To become a leader, you should first know how to follow. By watching other leaders and learning their decision-making process, I slowly started to build patience and learned when to speak up and when not to. Achieving this balance is a crucial skill for a leader to cultivate.  

How to lead with empathy 

As a project leader, I have always prioritised the well-being of my team; they’re the core people responsible for completing the tasks. Leaders support their team through both good and bad days. During the good times, I acknowledge their hard work and provide encouragement and recognition which raises a sense of appreciation. Meanwhile, in the bad moments, I encourage them to talk to me and lean on me for support. This moment of empathy is when the team realises that their team leader is there to understand them. We should be creating an environment where team members feel comfortable discussing any concerns or fears, providing support and guidance as needed, whether by consulting with the seniors or exploring alternative solutions. Project leaders should be the ones to make the tough decisions and if they work out well, always give credit where credit is due and take the responsibility of that action if it doesn’t go to plan. 

Keeping everyone happy 

As a project leader, I try my best to maintain a balance between my team, superiors and clients. Whenever concerns arise from any party, I listen and try to understand them and only then will I take the necessary steps for improvement. For example, from my team members, I often hear dissatisfaction with senior decisions, inadequate tools, or disturbance they get directly from the clients or somewhere else. From my superiors, they might express dissatisfaction with the team's output, project requirements, or the quality of deliverables. Similarly, clients raise concerns about response times, project estimates, or technical capabilities. All of these things come to me and as the bridge between all of them, I need to acknowledge all of those points and handle them in a professional manner. 

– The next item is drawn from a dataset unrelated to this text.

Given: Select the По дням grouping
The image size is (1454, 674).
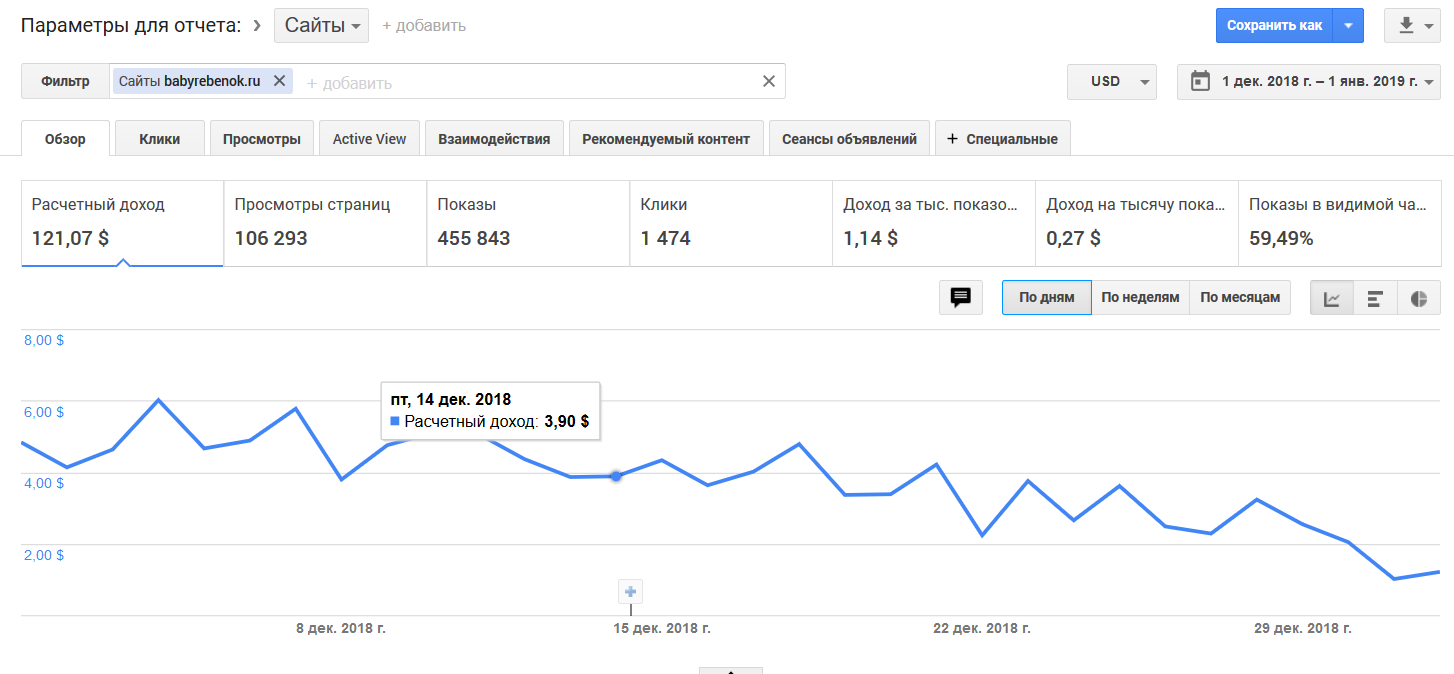Looking at the screenshot, I should click(x=1046, y=298).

Each person communicates differently  

I have faced many critical questions from my team members, which is a good thing. This is an opportunity to show and develop your communication skills. For instance, when I was questioned about the reason behind estimating work items, I explained that it's not solely about accuracy but also about understanding the workload relative to capacity and collectively planning realistic timelines. Not all people will communicate in the same way, and you need to figure out how to communicate with them better so that they understand you or your working methods. However, you need to do more than just communicate with your team, you also need to show them that you’re engaged and tuned into them. I feel that eye contact, appropriate facial expressions or even just the tone of my voice also plays a vital role in creating a strong bond with the person to whom I am talking to. At the end of the day, don’t pretend to be someone you’re not and just be genuine and sincere with good intentions. 

Leaders take risks on people, believe in people, have empathy, integrity and confidence to advance a vision. They keep learning new things from seniors, juniors, friends, family and mistakes. The main thing is they aren’t embarrassed about these things, rather they embrace them and see these things as an opportunity to self-grow mentally, emotionally and intellectually. Certificates are just technical guidelines, guiding others and being consistent within the role is what makes a good leader.  And so, united under the guidance of a leader, teams can achieve their goals with greater efficiency.